Tal vilão atinge em cheio o nosso suposto herói, o humilde e honesto Tzanko Petrov, um funcionário da linha férrea que passa sua rotina fazendo reparos nos trilhos até o dia em que, durante uma de suas rondas, encontra e entrega às autoridades milhares de euros espalhados. Catapultado pela mídia oportunista para a posição de herói nacional, Tzanko, gago e introvertido, é levado para uma solenidade junto ao ministro dos Transportes, que lhe agraciará com um moderno relógio digital de presente e um título reconhecendo sua honestidade. O que ele não esperava era que perderia o seu atual relógio no processo e, ao tentar recuperá-lo, sua vida, pacata e regrada, se tornaria um caos.

“Toda a história de Tzanko nos ocorreu a partir de uma manchete de jornal, que falava sobre um relógio dado de presente a um homenageado, mas que, poucos dias depois havia dado defeito”, relembra o co-diretor Petar Valchanov. “Pensamos que somente naquela manchete, já havia uma história. A ideia de inserir a perda de valor sentimental de Tzanko foi o que nos ajudou a complementar o roteiro”, complementa Kristina Grozeva. 

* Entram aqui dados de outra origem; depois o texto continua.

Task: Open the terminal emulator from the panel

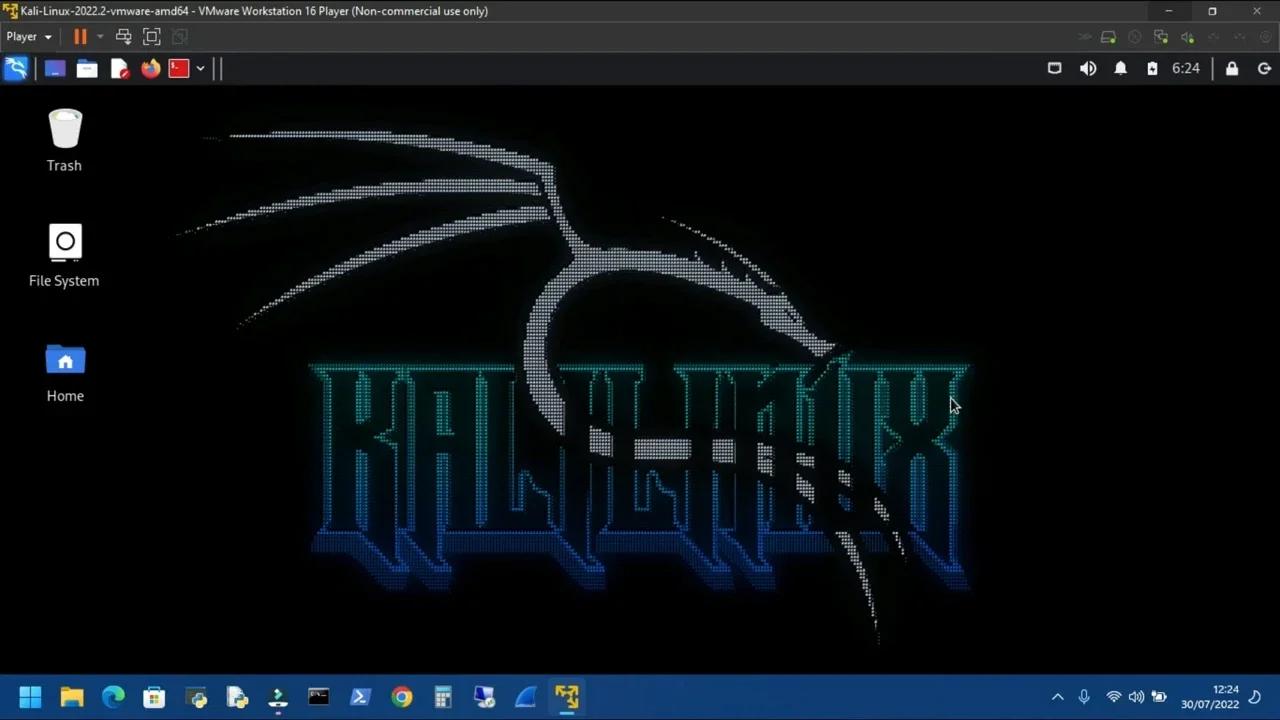Action: click(x=178, y=68)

No processo de criação de Glory, os roteirista personificam a presença esmagadora do Estado na figura da RP Julia Staykova, que tem na sua postura omissa e oportunista o modo claro de como o próprio ego suplanta qualquer moral e decência que ela venha a possuir perante o outro. “Algumas pessoas são prisioneiras deste ego. Elas simplesmente não conhecem outra maneira de levar a vida”, lamenta Petar.

Os cineastas durante o o festival de Locarno
Sobre essa construção brutal da realidade, os cineastas conversaram com A Tarde em entrevista exclusiva na qual fizeram questão de salientar para o público brasileiro que, apesar de abordar um tema sério, seu filme também garante boas risadas. 

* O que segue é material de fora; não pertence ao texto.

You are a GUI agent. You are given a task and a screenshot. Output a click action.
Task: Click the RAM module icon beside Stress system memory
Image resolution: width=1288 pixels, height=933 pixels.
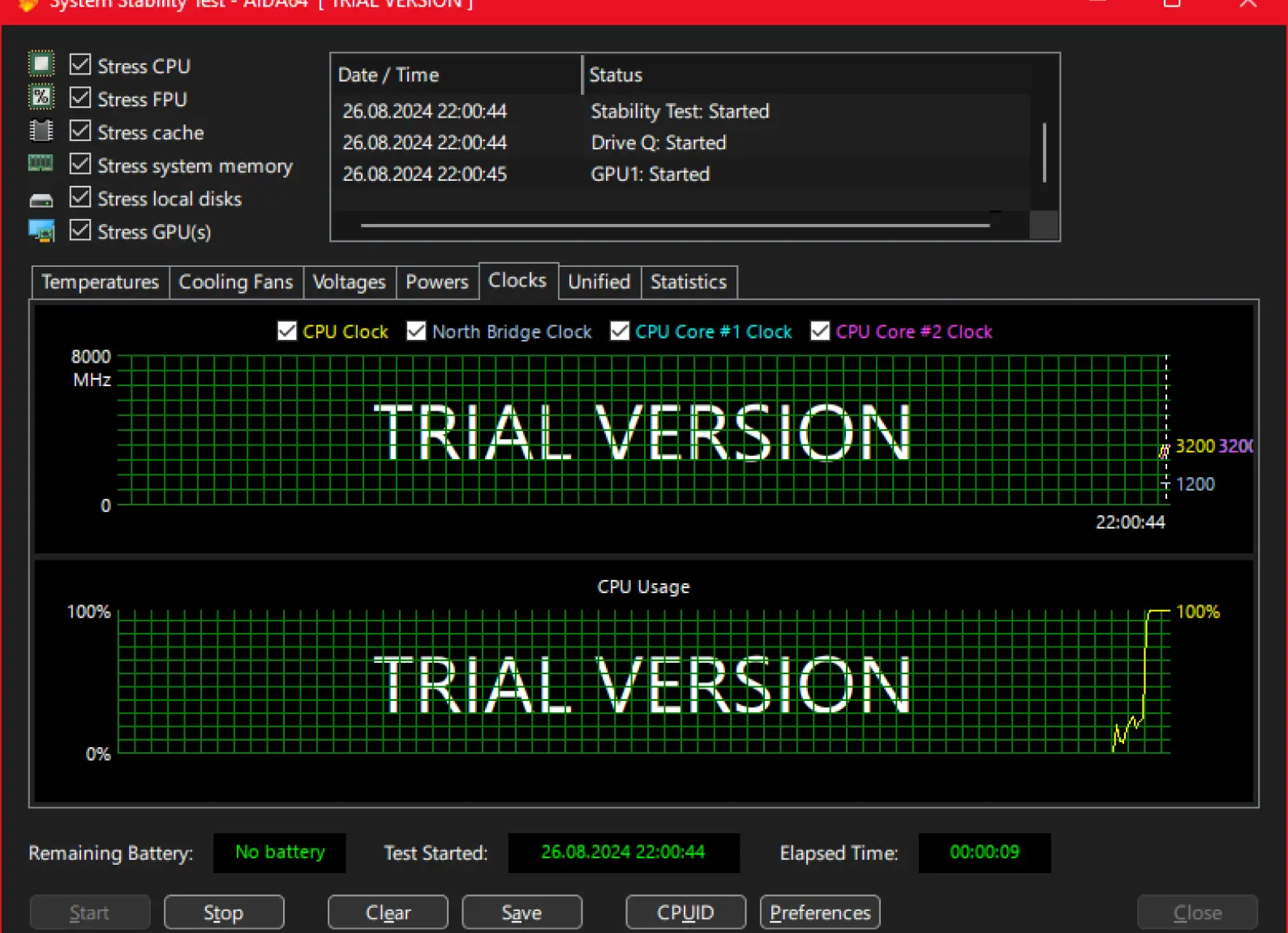tap(41, 164)
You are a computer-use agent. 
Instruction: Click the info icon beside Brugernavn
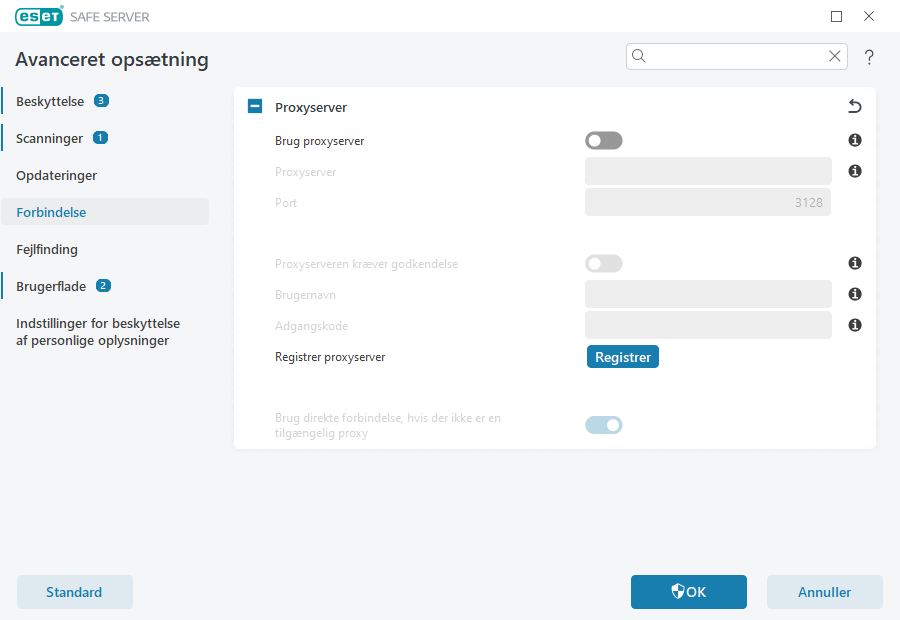pos(855,294)
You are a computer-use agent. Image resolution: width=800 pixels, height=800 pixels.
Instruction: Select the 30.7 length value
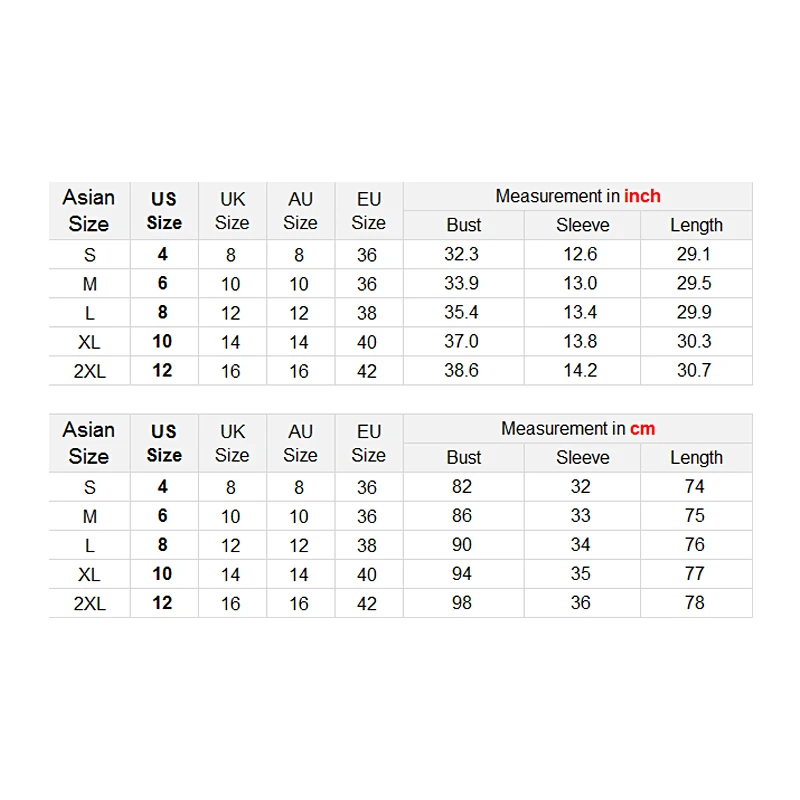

Para isso, eu diria que os risos são um tanto trincados. Confira o papo!

Seu filme aborda o modo opressor como Estado pode inferir na vida das pessoas e como essa máquina é feita, também, por pessoas. Existe, ao meu ver, uma reflexão válida sobre o modo como o capitalismo pode agir nesta mesma opressão.

Curioso você citar o capitalismo. Nós achamos que nossa história lida com a relação entre o Estado e o individuo, independentemente do sistema econômico. Tudo o que fizemos foi personificar o Estado no personagem de Julia, o que nos ajudou a explorar aquele tipo de mentalidade: a sede pelo poder em paralelo a uma total rejeição da responsabilidade pelos próprios atos. Isso é uma das características que dá ao Estado sua má reputação junto às pessoas. Ao mesmo tempo, nós queríamos apontar o fato de que essa terrível máquina burocrática que pode destruir as pessoas é feita por humanos, cujas vidas são frágeis do mesmo modo e, talvez exatamente por isso, seja tão cheia de defeitos.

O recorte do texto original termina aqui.